Le ratio de rentabilité calculé est égal au rapport entre les résultats nets et les capitaux propres tels qu’ils ressortent des bilans des sociétés concernées.
Ainsi, la société Winxo se différencie par un taux de rentabilité financière qui dépasse généralement les 60%, suivie de Vivo Energy Maroc avec un taux élevé se situant entre 44 et 52%. En revanche, les sociétés Petrom et Ola Energy Maroc ont affiché un taux de rentabilité ne dépassant pas 20% durant cette période. Afriquia SMDC a vu son taux de rentabilité financière fluctuer entre 11,5% et 22%.
Les écarts des niveaux de rentabilité constatés chez les opérateurs s’expliquent surtout, par les différences relevées dans la rubrique des investissements engagés par chacun de ces opérateurs, notamment dans le développement des capacités de stockage et du réseau de distribution.
A titre d’exemple, le leader en termes de parts de marché (Afriquia SMDC) a réalisé un montant d’investissement moyen durant la période 2018-2021 de l’ordre de 319 MDH dans le développement des infrastructures de stockage et dans le réseau des stations service tandis que Winxo n’a mobilisé que près de 185 MDH, soit presque la moitié du montant d’Afriquia SMDC. Vivo Energy Maroc a investi 285 MDH.
En guise de conclusion générale du présent avis, il apparait que les marchés du gasoil et de l’essence sont des marchés fortement concentrés aussi bien en amont qu’en aval et ce, malgré l’arrivée de nouveaux opérateurs dont la taille, les moyens et l’origine n’ont pas permis d’insuffler une nouvelle dynamique concurrentielle au sein de ces marchés.
En outre, la structure et le fonctionnement concurrentiel de ces marchés sont restés pratiquement identiques à ceux hérités de l’époque où les prix étaient fixés par les pouvoirs publics.
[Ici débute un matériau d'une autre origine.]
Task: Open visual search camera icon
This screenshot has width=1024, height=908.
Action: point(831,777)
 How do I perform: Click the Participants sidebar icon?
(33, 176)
En effet, l’analyse menée dans le cadre du présent avis a permis de constater qu’à l’exception de la libéralisation des prix de vente, ces marchés continuent de fonctionner selon le même schéma administratif de régulation, avec le même cadre légal et réglementaire, les mêmes intervenants et presque, le même mode de détermination
des prix de vente et les mêmes procédures.
Ce statu quo pourrait s’expliquer par le niveau de rentabilité financière très élevé que cette activité permet de générer et qui n’incite pas les opérateurs à une rivalité concurrentielle par les prix sur ces marchés, du moment qu’ils sont assurés, ou presque, de la réalisation de résultats positifs quelle que soit la conjoncture ou le nombre d’opérateurs. Ceci explique, en grande partie, l’absence de toute sortie d’opérateurs de ces marchés sur
les dix dernières années.
Ces constats sont confirmés par deux aspects relevés, à savoir i) la stagnation des parts de marché avec de légères variations durant les périodes observées et ii) les comportements passifs des opérateurs qui ont neutralisé toute concurrence par les prix de vente.
D’ailleurs, et au moment de la baisse des cours internationaux en 2020 et premier semestre de 2021, il a été constaté que ces opérateurs ont préféré augmenter leurs marges au lieu de chercher à augmenter leurs parts de marché en opérant des baisses significatives de leurs prix de vente.
Par conséquent et compte tenu de ce qui précède, il est permis de conclure que la concurrence par les prix sur ces marchés est quasi-inexistante, voire neutralisée.
2 Commentaires
Nous somme choqués de remarquer que le raport n’a pas évoqué la différence entre les marges des compagnies pétrolière et la misère que vivent les gérants des stations services, c’est une grandes négligence de la part du conseil de la concurence
A l’instar des précédents, aplaudissons bien fort le présent avis. Et après ? Après, attendons bien sagement le prochain avis et préparons nos mains pour de nouveaux applaudissements. Entretemps qu’est ce qui a été fait pour remédier ou pour améliorer un tant soit peu la situation? Un énième avis nous le dira probablement. Gardons espoir.